Critics often blame European citizens’ relative lack of interest in the European Parliament on its inherent inequality of representation. Voters in smaller member states are overrepresented. Germany’s Federal Constitutional Court, when ruling on the Lisbon Treaty on 30 June 2009, said that the European Parliamentary election process ‘does not take due account of equality’. In the Court’s view, this constitutes one of two key factors in the European Union’s ‘structural democratic deficit’, the other being the European Parliament’s ‘position in the European competence structure’, i.e. its lack of power compared to other EU institutions.1

How unequal is the representation comparatively?

In the Treaty on European Union, government representation in the lower house is based on both a principle of disproportionate electoral weight given to smaller countries, and on binding thresholds of minimum and maximum representation.2 As a consequence, the European Parliament is at the low end in terms of electoral equality.

  • One way to measure voter inequality is to look at the ‘voting Gini coefficient’.
  • This uses the familiar measure of inequality of income, but applies it to European Parliament voting power per voter.

Members of the European Parliament will be elected by voters in given constituencies. In some nations, constituencies follow a sub-national geographical division; in others, constituencies are allocated a number of seats in the lower house based on population proportion. Regardless of the method, it is possible to assess the number of voters that will be represented by each Member of the European Parliament (MEP).

The voting power per voter is then just the vote share of one MEP (i.e. 1/n, where n is the number of MEPs) divided by the number of voters represented. This indicator varies widely across constituencies, since the number of voters per MEP varies greatly – from under 70,000 voters per MEP to over 700,000 per MEP. This number tends to be higher for the most populous member states.

  • Ordering the ‘voting power’ from the lowest vote share to the highest yields a ‘voting Lorenz curve’, and the Gini is calculated as usual.
  • A high voting Gini coefficient suggests a high degree of voting power inequality among citizens eligible to vote.

Figure 1 shows the Gini coefficients for the European Parliament (EP) and that of several other parliaments. Voting power in the EP is outside the norm of individual European countries in terms of equality of representation. Germany, whose professed commitment to this principle is unparalleled among countries reviewed, is at the other end of the spectrum. Indeed, the European Parliament is at the low end in terms of electoral equality even beyond Europe.
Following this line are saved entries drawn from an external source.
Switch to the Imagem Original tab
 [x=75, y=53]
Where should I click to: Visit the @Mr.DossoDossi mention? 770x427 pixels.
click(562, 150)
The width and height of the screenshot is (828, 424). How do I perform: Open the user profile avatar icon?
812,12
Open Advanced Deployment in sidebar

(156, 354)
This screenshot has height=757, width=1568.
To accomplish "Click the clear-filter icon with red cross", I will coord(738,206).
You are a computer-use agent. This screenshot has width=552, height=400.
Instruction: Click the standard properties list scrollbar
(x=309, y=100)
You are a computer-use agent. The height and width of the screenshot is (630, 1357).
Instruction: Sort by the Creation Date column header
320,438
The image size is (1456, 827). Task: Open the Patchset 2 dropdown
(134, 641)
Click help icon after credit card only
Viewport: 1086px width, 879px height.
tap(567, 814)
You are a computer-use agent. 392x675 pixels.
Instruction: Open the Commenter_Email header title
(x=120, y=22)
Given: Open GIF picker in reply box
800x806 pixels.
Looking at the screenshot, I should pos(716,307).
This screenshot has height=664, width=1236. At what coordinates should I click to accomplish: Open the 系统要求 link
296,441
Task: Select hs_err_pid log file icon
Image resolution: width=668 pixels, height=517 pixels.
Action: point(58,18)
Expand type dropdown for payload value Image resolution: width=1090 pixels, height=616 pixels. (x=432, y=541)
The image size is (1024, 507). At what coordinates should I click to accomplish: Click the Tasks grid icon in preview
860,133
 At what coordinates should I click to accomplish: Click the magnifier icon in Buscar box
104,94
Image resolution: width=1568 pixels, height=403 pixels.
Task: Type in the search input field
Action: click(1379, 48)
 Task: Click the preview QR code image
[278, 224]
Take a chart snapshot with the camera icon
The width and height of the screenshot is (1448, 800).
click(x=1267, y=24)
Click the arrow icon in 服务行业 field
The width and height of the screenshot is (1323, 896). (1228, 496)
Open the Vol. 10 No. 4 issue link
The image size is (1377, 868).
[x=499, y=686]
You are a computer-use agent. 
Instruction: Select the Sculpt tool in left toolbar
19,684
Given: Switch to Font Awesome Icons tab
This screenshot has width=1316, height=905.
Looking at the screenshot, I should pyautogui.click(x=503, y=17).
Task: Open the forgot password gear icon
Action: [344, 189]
Figure 1. Voting Gini coefficients

Higher levels of inequality of representation may be expected in larger, more diverse polities where the political complexity of federal arrangements leads to awkward institutional compromises, which is definitely the case of the EU. In our sample, high voting Gini coefficients are indeed also observed for the lower houses in India and Brazil, which come closest to the EP on that measure. For example, in Brazil voters from Sao Paulo state are notoriously underrepresented. Yet the US and Indonesia, which are also large and diverse, both display comparatively low voting Gini coefficients.

How much change would produce an acceptable level of equality of representation?

Read in a different light, Figure 1 suggests that the European Parliament would not need to go all the way to representative equality as high as the German Bundestag to join the norm of lower chambers in democratic polities. This is important, since a modified distribution of seats that reduced the voting Gini coefficient to something like 10% could be achieved without entirely renouncing the Treaty principle of ‘degressive proportionality’ as currently implemented by the European Council. It would, however, require lowering the minimum of six MEP seats per member state, and thus a modification of the Treaty on European Union.

As an illustration, one gets a voting Gini coefficient of 10% with a distribution of seats that is identical to the current one for the six largest member states (Germany, France, UK, Italy, Spain, and Poland), but which halves the number of seats in the four smallest member states (Malta, Luxembourg, Cyprus, and Estonia) from six to three each, and smoothens the distribution with a less sharp reduction in seats numbers for the remaining 18 member states.

Concluding remarks

If such a level were reached, our international comparison suggests that it would no longer be reasonable for the German Federal Constitutional Court or other watchdogs to label the European Parliament’s representative inequality as an element of “structural democratic deficit”. This labelling, however, does not appear unreasonable under the current arrangements.

Appendix

In the charts below, we compare the skewed nature of the European Parliament’s representation of European voters with other lower houses of large or medium-sized democratic polities.

For each chamber, the chart shows the distribution of the number of eligible voters per representative, from the one(s) representing the lowest number of eligible voters, on the left end, to the one(s) representing the most, on the right end. A flat distribution indicates a high level of equality of representation. A sloped or skewed distribution indicates inequality of representation.3

 


1 The court’s press release in English about its ruling on the Lisbon Treaty is at https://www.bundesverfassungsgericht.de/pressemitteilungen/bvg09-072en.html.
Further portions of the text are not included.